There’s also a very important parable about this in Matthew 13:24-30, which was pointed out to me by Greg Boyd in his book Satan and the Problem of Evil. I don’t know why it’s not spoken of more and looked at more carefully. I rarely hear sermons on it (we’ll preach on this in July at Imago Dei). I rarely hear it referenced when people talking about “the problem of evil” and yet it might be the most important passage when considering it. Jesus’ own interpretation of that parable in the ensuing verses confirms this (Matthew 13:36-43).
God did not invent evil nor did he bring it into the world. It is the disgusting outgrowth of an angelic rebellion that influenced and now holds captive the human race. It is the power that enslaves us, rendering us helpless to become the good people we claim we can be and yet constantly fail to become. “Sin is not [only] something we commit; it is something we…are in.”1
The grave dangers of this world—the “wrath of God”—that we experience all too commonly are the varying results of a rebellious invasion we have joined and that are enjoined to us in our flesh. Weeds.

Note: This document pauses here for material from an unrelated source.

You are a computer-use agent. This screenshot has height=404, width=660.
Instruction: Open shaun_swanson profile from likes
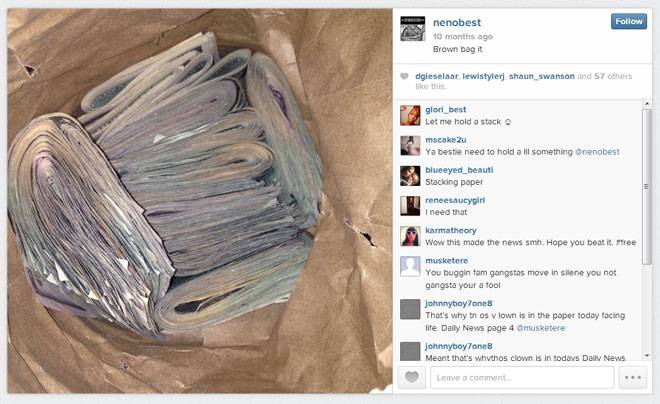(542, 76)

When we see these “weeds” of this world and the terrors of our planet, we often say the opposite of the field owner in the Parable of the Weeds: “God did this!” we cry. Nearly everyone who witnesses suffering or experiences it suddenly becomes a Calvinist: God must be doing this, we think, How unfair! We assume the only thing powerful enough to enact evil is the God we were told was good. All the while, we’re told in this mysterious little story of Jesus, the complete reverse of our theology: “An enemy did this,” he says (Matthew 13:28).
Not everything that happens in this world is God’s will. This is why we must pray for his will to be done “on earth as it is in heaven,” as the Lord’s prayer commands us to pray. We must be led out of temptation, “delivered” from the “evil one” and led into the “land of the living.” We must be saved—there is no other route. It makes me think of a wonderful quote from David Bentley Hart in his masterful essay, “Tsunami and Theodicy” (which was adapted into a great book, The Doors of the Sea): “I can imagine none greater than the happy knowledge that when I see the death of a child I do not see the face of God, but the face of His enemy.”

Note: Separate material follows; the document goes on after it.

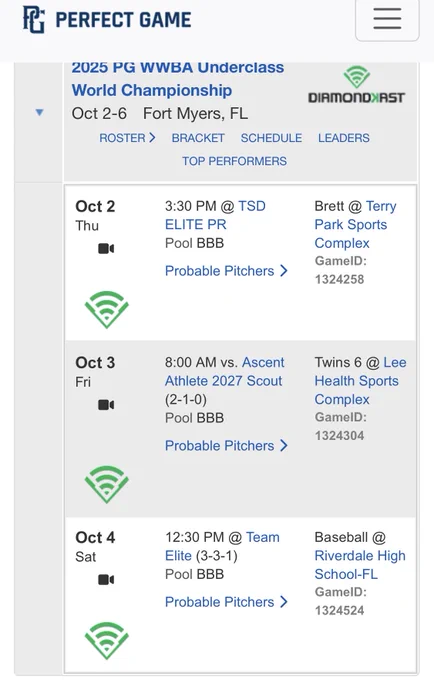Viewport: 434px width, 680px height.
Task: Click the video camera icon for Oct 4
Action: pos(106,579)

All the more happy thought to know what God does to his enemies. Their sure and certain defeat is coming and our only hope is his grace, that we may not be swept away with the weeds, but held close as those for whom God came to harvest. He is—truly—our only hope.
I owe so much of my thinking on Sin to Fleming Rutledge in her masterful, The Crucifixion: Understanding the Death of Jesus Christ (Grand Rapids: Eerdmans, 2015), pgs. 162-204. This quote in particular comes from page 195.
I really love this, and agree we so often miss talking about these points about the nature of evil and sin. A good example i heard (and use often) is that cold and hot aren’t opposites. Cold is simply the absence of heat. Evil is the absence of God, a separation for all that is life! Great essay!
Chris—you should read that part of my book. There was a choice between two trees, as you well know. There is a long history in mythologies of mortality, demigods and humans. The choice is of knowledge, an explanation of reflective thought. There was an order not to touch either tree. Imagine that the choice was to eat from the tree of Life. It would not account for reflective thought, (DeCartes, “I think, therefore I am”). And, in fact, it is set up to blame the woman. It also explains, of course, pain in childbirth. If this seems extraordinarily irritating, please delete.